Tersangka ketiga berinisial SY alias Klowor (59). Dia diringkus tim Subdit IV Renakta Ditreskrimum Polda Jatim saat nongkrong di sebuah warung kopi di Jalan Bintang Diponggo, Surabaya, pada Selasa (30/12/2025) sekitar pukul 22.00 WIB. Seperti dua tersangka sebelumnya, SY diduga berperan sebagai dalang dalam aksi perusakan rumah Nenek Elina.

"Semalam kami kembali menangkap satu tersangka yang diduga terlibat dalam tindak pidana Pasal 170 KUHP terkait perusakan rumah Nenek Elina,” kata Kabidhumas Polda Jatim, Kombes Jules Abraham Abast, Rabu (31/12).

Meski telah mengamankan tiga tersangka, Polda Jatim menegaskan penyidikan belum berhenti. Jules membuka peluang penambahan tersangka, mengingat dalam rekaman video yang beredar terlihat lebih dari tiga orang terlibat dalam aksi tersebut. 
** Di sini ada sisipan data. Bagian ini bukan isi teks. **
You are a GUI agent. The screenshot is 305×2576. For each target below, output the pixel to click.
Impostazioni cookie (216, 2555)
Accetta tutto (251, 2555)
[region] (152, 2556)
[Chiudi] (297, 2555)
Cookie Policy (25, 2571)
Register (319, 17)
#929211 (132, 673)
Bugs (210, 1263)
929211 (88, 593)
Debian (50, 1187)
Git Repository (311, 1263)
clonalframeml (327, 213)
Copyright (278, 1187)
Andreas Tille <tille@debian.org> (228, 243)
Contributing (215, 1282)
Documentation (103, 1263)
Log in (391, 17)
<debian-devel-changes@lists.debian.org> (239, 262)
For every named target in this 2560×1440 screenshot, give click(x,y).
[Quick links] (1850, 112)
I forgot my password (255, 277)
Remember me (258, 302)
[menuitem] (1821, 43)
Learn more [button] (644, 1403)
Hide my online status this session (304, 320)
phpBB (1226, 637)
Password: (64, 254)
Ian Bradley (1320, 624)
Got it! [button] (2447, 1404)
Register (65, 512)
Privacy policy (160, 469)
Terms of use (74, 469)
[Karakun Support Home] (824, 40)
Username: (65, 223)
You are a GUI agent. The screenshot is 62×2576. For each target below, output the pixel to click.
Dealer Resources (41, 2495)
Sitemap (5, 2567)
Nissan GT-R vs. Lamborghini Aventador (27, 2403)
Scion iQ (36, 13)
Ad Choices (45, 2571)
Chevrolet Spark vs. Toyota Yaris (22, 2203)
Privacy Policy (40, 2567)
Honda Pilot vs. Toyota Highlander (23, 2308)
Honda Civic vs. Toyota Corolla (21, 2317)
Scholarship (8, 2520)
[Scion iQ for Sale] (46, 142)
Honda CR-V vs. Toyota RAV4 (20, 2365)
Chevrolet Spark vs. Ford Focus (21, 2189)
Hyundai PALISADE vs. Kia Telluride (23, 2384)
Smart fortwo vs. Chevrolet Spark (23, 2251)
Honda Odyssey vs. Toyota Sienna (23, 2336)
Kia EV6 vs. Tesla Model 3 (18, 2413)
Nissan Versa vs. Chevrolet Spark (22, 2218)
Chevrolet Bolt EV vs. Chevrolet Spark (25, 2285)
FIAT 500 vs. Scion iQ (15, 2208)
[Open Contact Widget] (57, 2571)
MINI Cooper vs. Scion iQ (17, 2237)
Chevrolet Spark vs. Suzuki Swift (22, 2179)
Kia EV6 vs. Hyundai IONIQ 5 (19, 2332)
“Tidak menutup kemungkinan akan ada tersangka tambahan. Dari video yang kami dalami, pelaku lebih dari tiga orang. Doakan hari ini atau besok bisa bertambah,” tegas Jules.

Dua Tersangka Lain

Untuk diketahui, Polda Jatim telah lebih dulu menetapkan Samuel Ardi Kristanto dan M Yasin (54) sebagai tersangka. Keduanya diamankan di lokasi berbeda di wilayah Surabaya, dengan waktu penangkapan yang berbeda pula. Samuel ditangkap pada siang hari, sementara M Yasin diamankan pada sore hari.

Direktur Reserse Kriminal Umum Polda Jatim, Kombes Widi Atmoko, menjelaskan penetapan status tersangka terhadap ketiganya dilakukan setelah penyidik Unit II Subdit IV Renakta menggelar perkara.

"Para tersangka diduga kuat melanggar Pasal 170 KUHP, yakni melakukan pengeroyokan dan kekerasan secara bersama-sama terhadap orang dan barang,” kata Widi.

Atas perbuatannya, para tersangka terancam hukuman pidana penjara hingga lima tahun. Polda Jatim memastikan proses hukum akan terus dikawal hingga seluruh pihak yang terlibat dimintai pertanggungjawaban.